** Records for the exercise follows **

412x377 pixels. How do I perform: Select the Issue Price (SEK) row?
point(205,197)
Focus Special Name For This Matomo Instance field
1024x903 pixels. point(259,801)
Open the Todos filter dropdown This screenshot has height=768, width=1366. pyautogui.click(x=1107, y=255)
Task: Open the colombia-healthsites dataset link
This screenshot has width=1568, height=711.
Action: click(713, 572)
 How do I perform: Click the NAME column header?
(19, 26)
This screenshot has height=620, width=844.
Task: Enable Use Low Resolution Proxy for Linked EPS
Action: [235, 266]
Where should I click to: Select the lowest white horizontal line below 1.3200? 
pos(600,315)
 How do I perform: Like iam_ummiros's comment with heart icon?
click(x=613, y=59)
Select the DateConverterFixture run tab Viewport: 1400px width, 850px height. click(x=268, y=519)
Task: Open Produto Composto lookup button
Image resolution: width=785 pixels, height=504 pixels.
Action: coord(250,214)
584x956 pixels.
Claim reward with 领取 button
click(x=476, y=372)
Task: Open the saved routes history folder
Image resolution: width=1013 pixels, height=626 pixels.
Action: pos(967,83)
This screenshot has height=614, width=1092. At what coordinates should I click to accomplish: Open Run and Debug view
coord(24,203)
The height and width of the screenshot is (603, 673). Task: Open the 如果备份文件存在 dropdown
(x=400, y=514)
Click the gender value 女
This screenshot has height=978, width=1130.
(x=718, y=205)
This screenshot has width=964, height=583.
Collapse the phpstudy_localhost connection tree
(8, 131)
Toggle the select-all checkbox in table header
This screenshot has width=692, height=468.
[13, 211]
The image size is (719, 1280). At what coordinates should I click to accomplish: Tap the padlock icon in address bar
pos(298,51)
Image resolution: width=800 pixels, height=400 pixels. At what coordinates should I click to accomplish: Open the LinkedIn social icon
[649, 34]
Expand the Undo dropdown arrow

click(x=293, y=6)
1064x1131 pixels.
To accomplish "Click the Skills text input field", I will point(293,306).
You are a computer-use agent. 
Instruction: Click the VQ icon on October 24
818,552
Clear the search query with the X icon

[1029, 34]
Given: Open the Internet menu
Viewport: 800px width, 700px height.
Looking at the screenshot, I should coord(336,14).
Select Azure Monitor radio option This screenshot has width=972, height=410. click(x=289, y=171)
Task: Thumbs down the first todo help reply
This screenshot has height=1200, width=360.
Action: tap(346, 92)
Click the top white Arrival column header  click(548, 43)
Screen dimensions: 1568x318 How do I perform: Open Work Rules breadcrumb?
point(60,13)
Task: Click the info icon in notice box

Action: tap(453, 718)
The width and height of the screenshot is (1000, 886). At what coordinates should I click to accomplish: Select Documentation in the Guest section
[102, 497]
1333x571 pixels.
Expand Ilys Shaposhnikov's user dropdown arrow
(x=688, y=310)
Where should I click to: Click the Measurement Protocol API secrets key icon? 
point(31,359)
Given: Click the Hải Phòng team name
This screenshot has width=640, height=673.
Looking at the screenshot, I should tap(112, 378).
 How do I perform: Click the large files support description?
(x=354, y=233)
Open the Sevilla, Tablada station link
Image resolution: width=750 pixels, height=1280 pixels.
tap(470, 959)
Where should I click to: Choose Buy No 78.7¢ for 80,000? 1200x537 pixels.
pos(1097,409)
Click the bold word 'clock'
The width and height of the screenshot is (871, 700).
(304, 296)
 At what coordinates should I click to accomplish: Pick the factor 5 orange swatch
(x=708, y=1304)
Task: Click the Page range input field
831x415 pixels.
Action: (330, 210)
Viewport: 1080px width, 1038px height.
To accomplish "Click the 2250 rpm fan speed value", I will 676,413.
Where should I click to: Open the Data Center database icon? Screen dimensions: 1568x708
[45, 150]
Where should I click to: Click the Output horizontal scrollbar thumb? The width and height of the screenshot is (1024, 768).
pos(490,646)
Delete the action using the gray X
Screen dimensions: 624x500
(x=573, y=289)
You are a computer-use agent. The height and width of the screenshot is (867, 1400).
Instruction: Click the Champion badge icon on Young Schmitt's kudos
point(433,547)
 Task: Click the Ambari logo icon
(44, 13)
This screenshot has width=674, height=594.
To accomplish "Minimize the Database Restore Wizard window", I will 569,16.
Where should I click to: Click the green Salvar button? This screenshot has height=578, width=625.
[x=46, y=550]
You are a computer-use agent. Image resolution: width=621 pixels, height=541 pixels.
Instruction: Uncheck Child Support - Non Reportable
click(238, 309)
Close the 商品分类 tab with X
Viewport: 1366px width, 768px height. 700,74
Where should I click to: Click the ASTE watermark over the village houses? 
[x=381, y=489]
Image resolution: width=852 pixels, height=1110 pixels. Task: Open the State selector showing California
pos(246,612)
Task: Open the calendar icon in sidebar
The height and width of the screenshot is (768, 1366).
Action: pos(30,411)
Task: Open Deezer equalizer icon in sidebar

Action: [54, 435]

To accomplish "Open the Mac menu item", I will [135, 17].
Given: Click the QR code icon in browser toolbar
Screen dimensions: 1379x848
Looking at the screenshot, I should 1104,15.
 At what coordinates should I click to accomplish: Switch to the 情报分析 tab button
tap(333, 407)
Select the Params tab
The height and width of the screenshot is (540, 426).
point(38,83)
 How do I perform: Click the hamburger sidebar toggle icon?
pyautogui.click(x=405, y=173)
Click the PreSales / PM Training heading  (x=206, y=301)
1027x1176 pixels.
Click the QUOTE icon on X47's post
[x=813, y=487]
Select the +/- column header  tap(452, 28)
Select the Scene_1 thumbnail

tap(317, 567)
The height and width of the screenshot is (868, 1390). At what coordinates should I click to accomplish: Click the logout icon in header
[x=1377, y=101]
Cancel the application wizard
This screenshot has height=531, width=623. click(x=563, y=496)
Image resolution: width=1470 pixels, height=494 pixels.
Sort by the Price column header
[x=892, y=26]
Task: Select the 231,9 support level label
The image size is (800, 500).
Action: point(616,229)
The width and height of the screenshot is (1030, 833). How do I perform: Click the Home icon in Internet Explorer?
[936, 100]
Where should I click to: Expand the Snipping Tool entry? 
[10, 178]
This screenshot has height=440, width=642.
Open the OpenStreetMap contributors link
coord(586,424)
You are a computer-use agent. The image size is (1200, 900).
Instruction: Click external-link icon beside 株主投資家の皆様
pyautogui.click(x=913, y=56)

** End of Records for the exercise **

Show all lines above holding "input".

To accomplish "Click the Skills text input field", I will point(293,306).
Task: Click the Page range input field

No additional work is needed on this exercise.